Mit Pillen gegen die Angst?

Mit unserer Willenssteuerung, zu der Selbstkontrolle, Selbstbeherrschung und Selbstdisziplin gehören sind wir prinzipiell in der Lage Einfluss zu nehmen auf das, was unser Bewusstsein beschäftigt. Auf der anderen Seite kennen wir die Erfahrungen, wenn wir unabsichtlich durch (lästige) Gedanken, Erinnerungen, innere Bilder “im Kopf” beeinflusst werden.
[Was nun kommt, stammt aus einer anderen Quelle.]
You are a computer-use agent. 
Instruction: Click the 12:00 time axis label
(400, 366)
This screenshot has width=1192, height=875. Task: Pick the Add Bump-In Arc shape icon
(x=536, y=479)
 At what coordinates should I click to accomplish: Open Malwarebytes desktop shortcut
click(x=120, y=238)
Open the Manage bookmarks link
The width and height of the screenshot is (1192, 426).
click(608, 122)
Emotionen und Vorstellungen können wie aus dem Nichts in unser Wachbewusstsein (gegen unseren Willen) eindringen, sich aufdrängen und uns in Stress versetzen. Starke Affekte können also unseren kontrollierenden Willen umgehen. Starke Angst und Bedrohungen lösen einen Überlebensmechanismus, eine reflexhafte Rettungsautomatik aus. Das System Mensch wird auf Kampf oder Flucht hochgefahren und andere Wahrnehmungen, die die Reaktionen beeinträchtigen würden, werden ausgeschaltet. Eine bewusste Lenkung der Aufmerksamkeit ist also auf ein mittleres Erregungsniveau angewiesen – es herrschen fließende Übergänge zwischen bewussten und unbewussten Vorgängen. Je heftiger die traumatischen Erlebnisse und ihre Folgen, desto schwerer ist es ein Bewusstsein über eigene Zusammenhänge und bewusste Kontrolle wieder zu erlangen.

Es ist eine Tatsache, mit Hypnotherapie (Hypnose) Verdrängtes, Vergessenes und nicht Bewusstes zu bearbeiten und in die Biographie einzuarbeiten, um lästige Gefühlsimpulse oder sich aufdrängende Vorstellungen, (Zwangs-) Gedanken oder Symptome zu eliminieren.